#### DATA SHOWN ####

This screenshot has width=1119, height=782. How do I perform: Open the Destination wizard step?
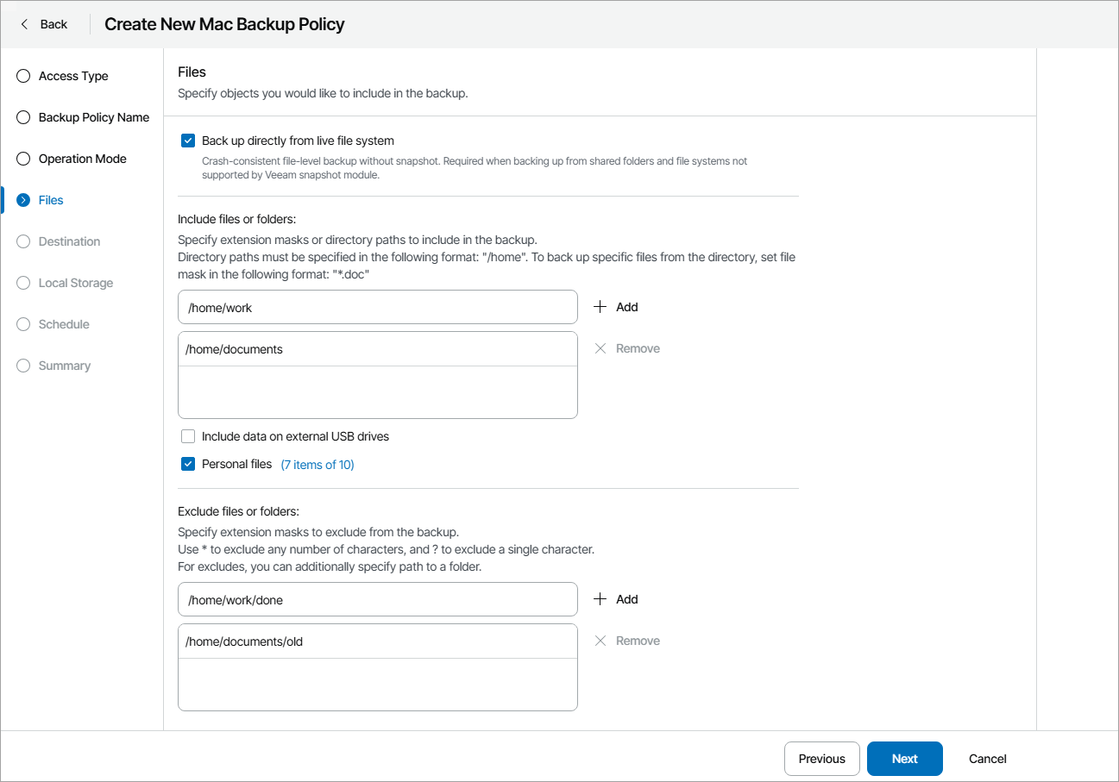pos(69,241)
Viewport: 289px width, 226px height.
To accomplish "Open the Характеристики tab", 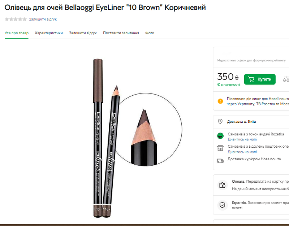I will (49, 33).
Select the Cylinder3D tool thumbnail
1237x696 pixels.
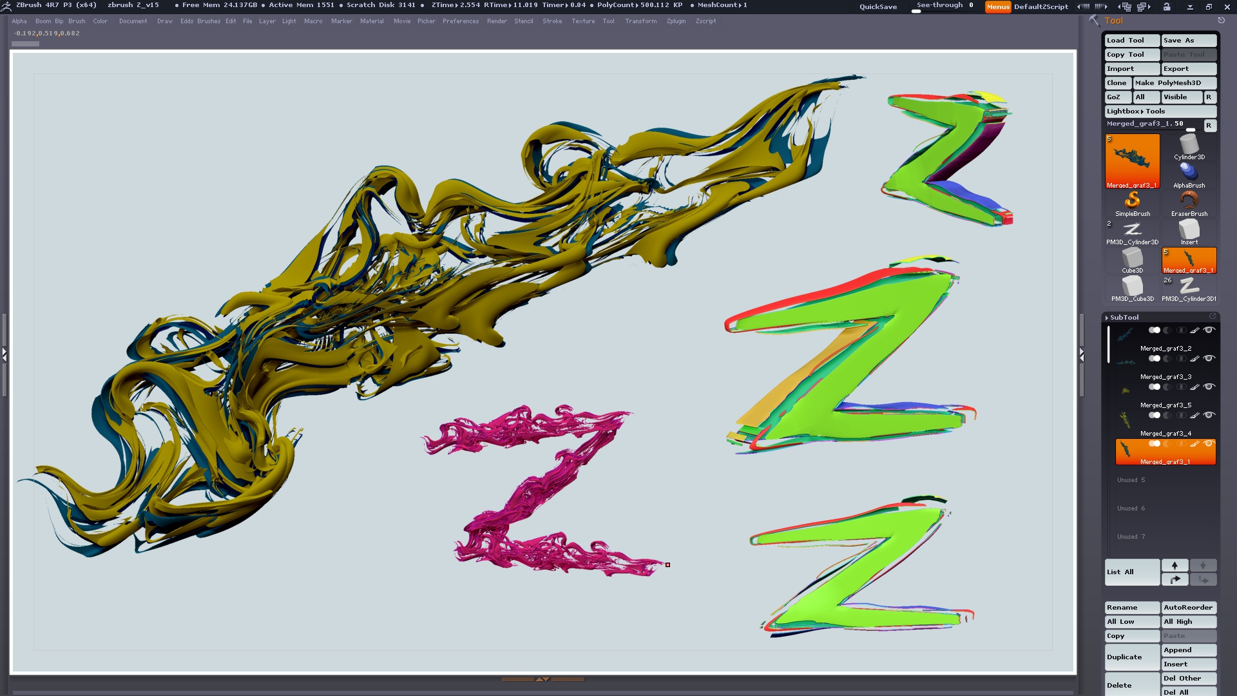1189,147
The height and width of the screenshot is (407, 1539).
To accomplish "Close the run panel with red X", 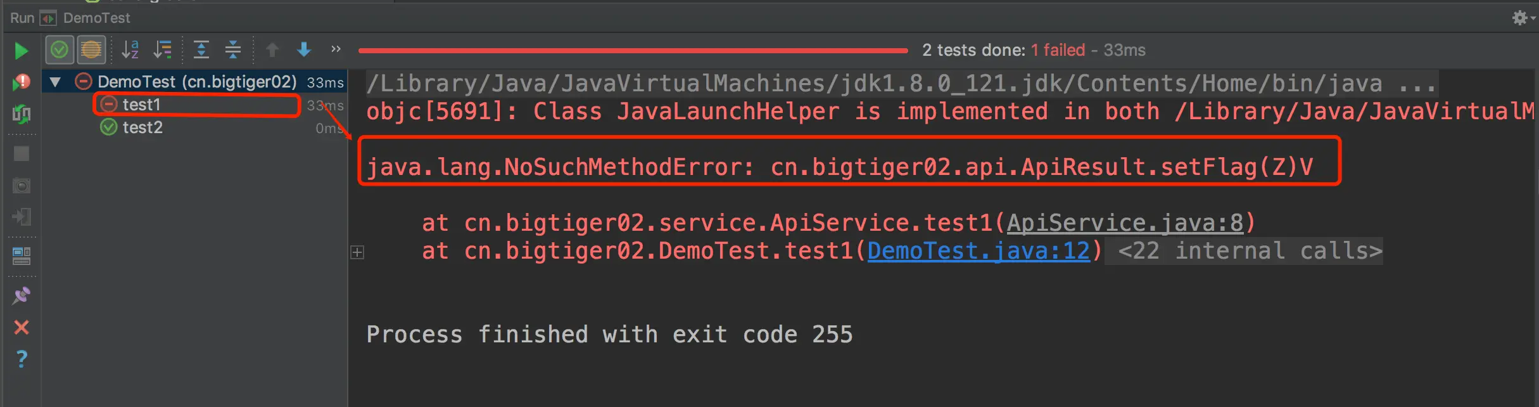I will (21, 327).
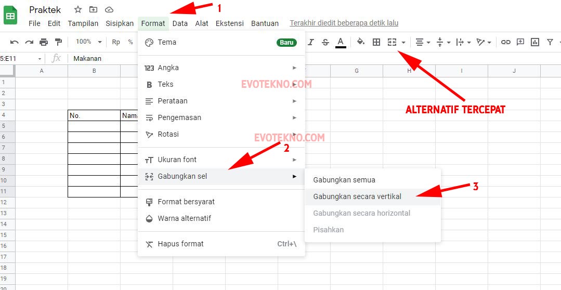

####

WHAT YOU NEED TO DO. Which lines in the items contain the string "height" (matching case exactly)? Pull out each of those lines.

THE OUTPUT.
This screenshot has width=1119, height=782. How do I perform: Open the Destination wizard step?
Viewport: 289px width, 226px height.
The height and width of the screenshot is (407, 1539).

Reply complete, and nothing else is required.